April 17, 2019
Yesterday I mentioned the old iron bridge and the new bridge – here is a picture Norm took of me on the new bridge!
And here are some pictures of our hotel room.
We dinner at the hotel and there was no alcohol – Tuesday is a dry day here! This is an all inclusive trip so everything including all of our meals are covered, but not drinks.
In the lobby, there are some small booklets and they describe a lot of classes that are offered in the area, everything from painting, basketry, weaving, etc..
I found this one – Not one I would be interested in, but hey, I guess they get enrollees!
As I mentioned in my previous post, this is a very clean town and most of the buildings are pretty modern. But this one is right behind the hotel.
Tashi and Kinley picked us up at 9:30 after we had our breakfast at the hotel.
Our first visit was to the National Memorial Chorten, which is what they call the stupa in Bhutan. It honors the third king of Bhutan who is credited with unifying the country. When he died, his wife had this temple built in his honor. When visiting these temples, women must have arms and legs covered, and for reasons we don’t understand, men must either have their arms and legs covered, or if wearing a short sleeved shirt, it must have a collar.
The second picture is of the giant prayer wheels. There were a lot of elderly people sitting in this area. Tashi told us that working people drop their elderly parents off at these temples where they spend the day in the company of others!
Next we visited the giant sitting Buddha.

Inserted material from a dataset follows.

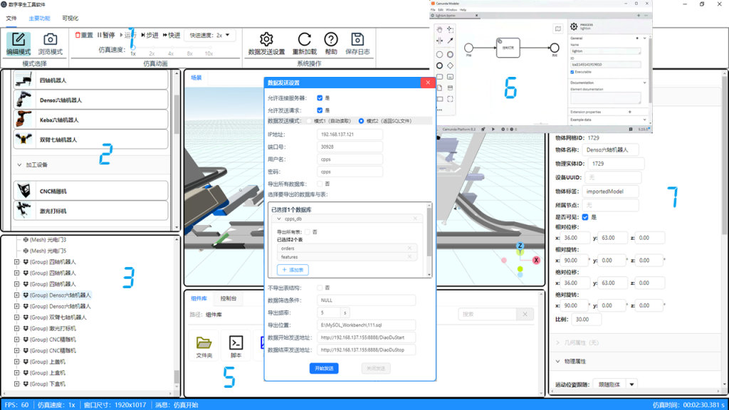The image size is (729, 410).
Task: Uncheck 允许连接服务器 checkbox
Action: pyautogui.click(x=320, y=98)
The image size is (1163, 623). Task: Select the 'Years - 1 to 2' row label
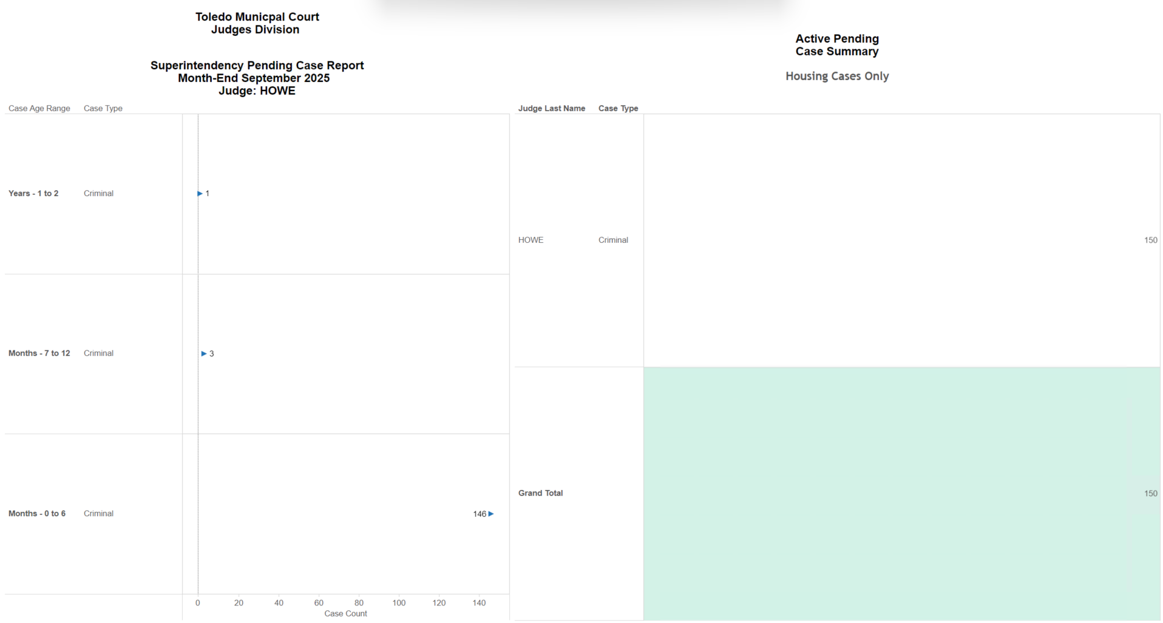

This temple is still unfinished inside and even around the grounds. It was completed in 2015 and Tashi said it is the highest sitting Buddha in the world. It sits high up on a hill and is visible from most of the town. The platform is gold tiles. You can also see the views of the town and the many steps to climb up. Now people can drive around to the top, as we did, but when it is all complete, everyone will walk both ways. We walked down the stairs.
The third place we visited was Changangkha Lhakhang, which was built in the 12th century, but had two different fires and was rebuilt each time. It honors the monk who spread Buddhism to Bhutan. Here there is a 360 degree view of town. This is also the temple known for blessing babies and we saw several of them during our visit. You can see the mud and stone construction. You can’t take pictures inside any of these temples.
Here they had a separate temple for the queen of snakes (legend has it that a snake found the spot!)and also a structure for the oil lamps so that if it burned down, it would not harm the temple itself.
Bhutan is a democracy since 2008 and is a constitutional monarchy with a king. There are two equal positions under the king, one is the Prime Minister and the other is the head monk. The king is highly respected but the government is run by the council of ministers headed by the Prime Minister. This is the King’s palace. You are not allowed to take pictures close to the palace nor are you allowed to point at the palace or really at anything or anyone in and around the temples.
The national animal here is quite unusual and also rare. It is called the takin and is native to Bhutan. It has the head of a goat and the body of a cow. It is very muscular.
We visited the mini zoo to see the takin. There are also some deer there, and it is really a large wooded area surrounded by fencing with plenty of places for these animals to roam.
Next we visited the Folk Heritage Museum. Tashi is showing us how they made the mud walls and the next picture shows how thick they are. Many wonderful examples of saddles, baskets, clothing, etc., are inside the museum, but we could only take pictures on the outside. The kitchens were always on the top floor of the homes so if there was a fire, hopefully it could be put out before the lower floors were involved.
Lunch at a local restaurant was next. Tashi and Kinley do not eat with us. And Kinley jumps out of the car to open the door for me every time, while Tashi insists on holding any bags when we make purchases. They are just great.
After lunch we visited the school for the arts, where we saw students doing clay sculpting, woodworking, sewing and weaving. There is a celebration at the school tomorrow so many students were cleaning up the school and the grounds. They have the sewing machines with the foot pedals.
The next stop was the textile museum – and it was so impressive. These cloths take 7 months to weave.
We did some shopping at an area with small shops in wooden structures that lined the street.
The last stop of the day was at the Tashi Cho Dzong, or the fortress that holds the most important temple here in the capital and also all the government buildings. Tashi had to wear a special shawl there and we couldn’t enter until 5:30 after all of the workers had gone for the day. All of the important ceremonies are held here. Again, no pictures inside, but it is huge and we could take these in the courtyard.
A very full, fun and educational day. In some places, Tashi had to show the papers that we were visitors that had paid the daily fee, in others, he paid which also comes out of the daily fee.
Tomorrow we leave Thimphu and travel to Punakha.